Friday, July 06, 2007

Book Review of the Day!

This book looks so interesting, on many different levels! I wanted to share the review I was so excited!!

She's Such a Geek!: Women write about science, technology and other nerdy stuff by Annalee Newitz and Charlie Anders


A Review by Keely Savoie

Geeks may be the consummate outsiders in our cliquey culture, having been seduced away from the social approval of their peers by powerful draw of obscure and technical topics. But if male geeks are self-selected outsiders, at least they have the company of their fellow geeks. Female geeks, on the other hand, who fall in love with male-dominated subjects, are a rare species. They often find themselves isolated, ignored, and made invisible within the hyper-male (if not hyper-masculine) geek culture, and are left to nurture their nerdy predilections without the camaraderie that supports many of their male counterparts. Female geeks are the outsiders' outcasts.

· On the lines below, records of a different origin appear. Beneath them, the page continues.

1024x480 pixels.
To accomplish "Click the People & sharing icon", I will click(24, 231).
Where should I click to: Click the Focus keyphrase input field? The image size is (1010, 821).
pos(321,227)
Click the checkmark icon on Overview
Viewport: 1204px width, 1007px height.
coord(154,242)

Annalee Newitz and Charlie Anders created the anthology She's Such a Geek in part as a forum for female geeks to stand up and be heard. Newitz describes a crystallizing moment in the collection's conception when she and contributor Wendy Seltzer were introduced on a panel as "the only two chicks" at a computer conference, even as she looked into the audience and saw dozens of women grimacing at the slight.

As a longtime geek myself, I know it takes no small amount of courage, fortitude, and blind passion to endure, let alone flourish, in such a vacuum. She's Such a Geek fills that void with 23 tales from intrepid and undeterred women who gamely tell the tale of the issues they have had to confront. Newitz and Anders received more than 200 submissions for this anthology, proof that female geeks are yearning to break out of the invisibility society has thrust upon them. They did their best to select a widely representative group, from a synchrotron scientist to a gamer diva from a high-school student just beginning her life of geekdom to a professor whose career is built on carefully calibrated personal and professional choices.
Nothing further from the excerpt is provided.